In search of a long and healthy life, fasting has gained a lot of attention over the past year. Two types of fasting are becoming increasingly popular among conscious consumers: caloric restriction and intermittent fasting. The first is a diet that restricts the average daily intake of food to below what is common. Intermittent fasting means changing the timing of eating to have longer periods without food than just nights. In many studies, these types of fasting have shown to delay the onset of age-related disorders and, in some studies, extended lifespan. The idea is that bringing the body into starvation state prompts cells to consume accumulated cellular garbage before unleashing a surge of regeneration. This caused the fasting hype in Silicon Valley.
Globally, we are living longer. Gerontology research is looking to further extend our lifespan by building new classes of therapy to repair and reverse the known root causes of aging. However, until then, a lot of attention will go to a fundamental part of our lifestyle that affects our age: our diet. Poor diet is a factor in one in five deaths and diet is the second highest risk factor for early death after smoking. While dieting was previously mostly associated with losing weight by, for instance, eating less sugar, fat or fewer carbs, this “new” class of fasting diets focuses on “hacking” our cells. Food, or the act of eating less food, becomes a way to biohack oneself. Similarly, we are looking for ways to create personalized diets based on our DNA to live a longer and healthier life.

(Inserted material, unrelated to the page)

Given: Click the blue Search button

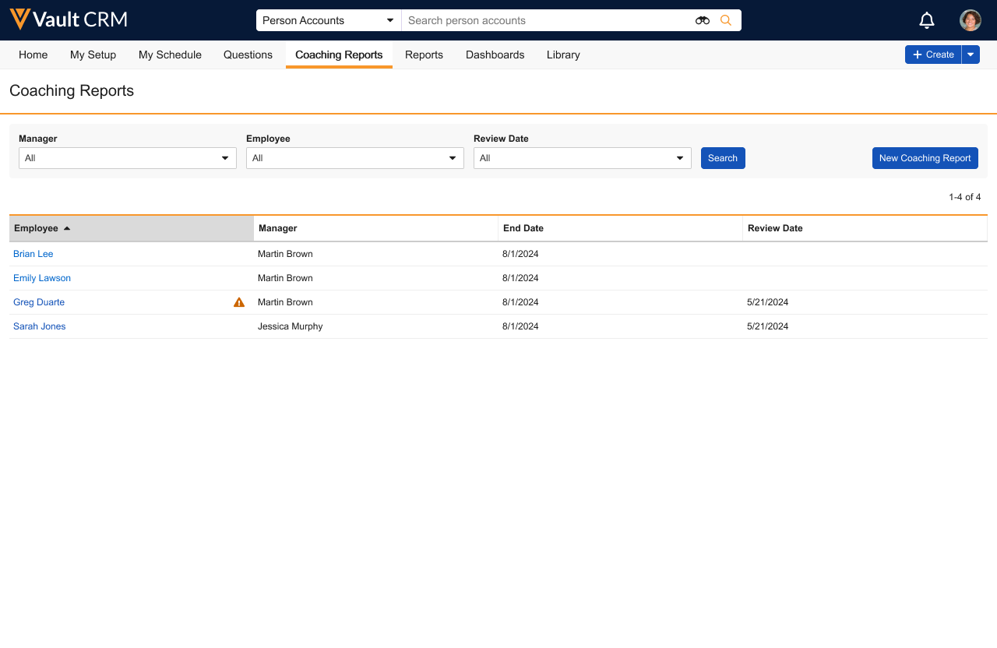Looking at the screenshot, I should pyautogui.click(x=723, y=158).
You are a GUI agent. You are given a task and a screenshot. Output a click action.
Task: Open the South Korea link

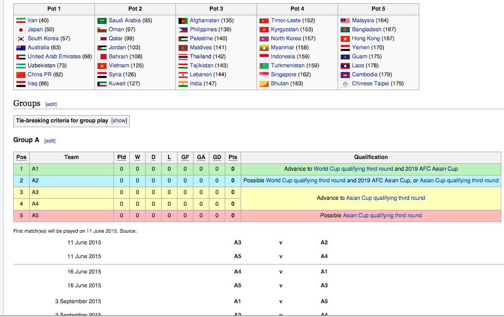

In search of the fountain of youth, we are willing to buy into the promises made by the “scientific” (expensive) fasting diets that are offered to us commercially. Multiple companies are already offering caloric restriction kits and personalized diet meal plans. But research is still in the early stages, and we have only made the first steps towards developing new treatments to cure aging and to find a personalized diet to stay healthy. Also, as more and more claims are attached to our diet, choosing what food to eat becomes an increasingly complex task, strengthening our wish to outsource it to experts (nutritionists, doctors, biotechnologists).